**Dataset extract:**
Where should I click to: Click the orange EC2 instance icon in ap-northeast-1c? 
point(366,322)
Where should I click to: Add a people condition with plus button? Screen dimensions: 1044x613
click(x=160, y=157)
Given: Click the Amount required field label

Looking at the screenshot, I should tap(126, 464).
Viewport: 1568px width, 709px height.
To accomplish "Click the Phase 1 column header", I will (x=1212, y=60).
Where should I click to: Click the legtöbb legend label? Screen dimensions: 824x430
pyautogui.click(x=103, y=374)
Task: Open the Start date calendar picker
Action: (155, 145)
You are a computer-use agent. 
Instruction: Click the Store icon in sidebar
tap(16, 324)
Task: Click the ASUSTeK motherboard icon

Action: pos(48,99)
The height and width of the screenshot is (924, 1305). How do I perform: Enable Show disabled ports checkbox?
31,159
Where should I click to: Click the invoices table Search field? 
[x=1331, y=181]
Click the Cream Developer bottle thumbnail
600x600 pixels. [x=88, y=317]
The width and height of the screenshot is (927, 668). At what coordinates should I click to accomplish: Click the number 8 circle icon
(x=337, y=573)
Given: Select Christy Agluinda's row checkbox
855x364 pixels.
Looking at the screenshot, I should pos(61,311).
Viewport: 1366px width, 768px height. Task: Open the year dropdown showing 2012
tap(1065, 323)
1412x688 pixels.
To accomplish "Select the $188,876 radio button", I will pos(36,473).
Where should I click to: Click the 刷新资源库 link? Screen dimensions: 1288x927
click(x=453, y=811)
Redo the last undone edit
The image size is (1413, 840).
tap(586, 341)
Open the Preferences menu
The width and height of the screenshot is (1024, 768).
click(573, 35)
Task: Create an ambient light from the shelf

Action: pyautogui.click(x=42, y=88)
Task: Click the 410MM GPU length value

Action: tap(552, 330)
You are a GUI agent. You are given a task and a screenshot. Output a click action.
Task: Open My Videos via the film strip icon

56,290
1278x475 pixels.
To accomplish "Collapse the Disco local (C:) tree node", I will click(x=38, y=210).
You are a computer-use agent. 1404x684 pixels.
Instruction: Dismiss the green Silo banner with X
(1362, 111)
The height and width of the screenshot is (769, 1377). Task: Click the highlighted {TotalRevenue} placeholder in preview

**What the task asks:** Begin at the line that contains "Given: Select Christy Agluinda's row checkbox" and stop after the last of the items. Reproduce those lines with "Dismiss" switched to "Close", leaving everything else unchanged.

**Solution to this task:**
Given: Select Christy Agluinda's row checkbox
855x364 pixels.
Looking at the screenshot, I should pos(61,311).
Viewport: 1366px width, 768px height. Task: Open the year dropdown showing 2012
tap(1065, 323)
1412x688 pixels.
To accomplish "Select the $188,876 radio button", I will pos(36,473).
Where should I click to: Click the 刷新资源库 link? Screen dimensions: 1288x927
click(x=453, y=811)
Redo the last undone edit
The image size is (1413, 840).
tap(586, 341)
Open the Preferences menu
The width and height of the screenshot is (1024, 768).
click(573, 35)
Task: Create an ambient light from the shelf

Action: pyautogui.click(x=42, y=88)
Task: Click the 410MM GPU length value

Action: tap(552, 330)
You are a GUI agent. You are given a task and a screenshot. Output a click action.
Task: Open My Videos via the film strip icon

56,290
1278x475 pixels.
To accomplish "Collapse the Disco local (C:) tree node", I will click(x=38, y=210).
You are a computer-use agent. 1404x684 pixels.
Instruction: Close the green Silo banner with X
(1362, 111)
The height and width of the screenshot is (769, 1377). Task: Click the highlighted {TotalRevenue} placeholder in preview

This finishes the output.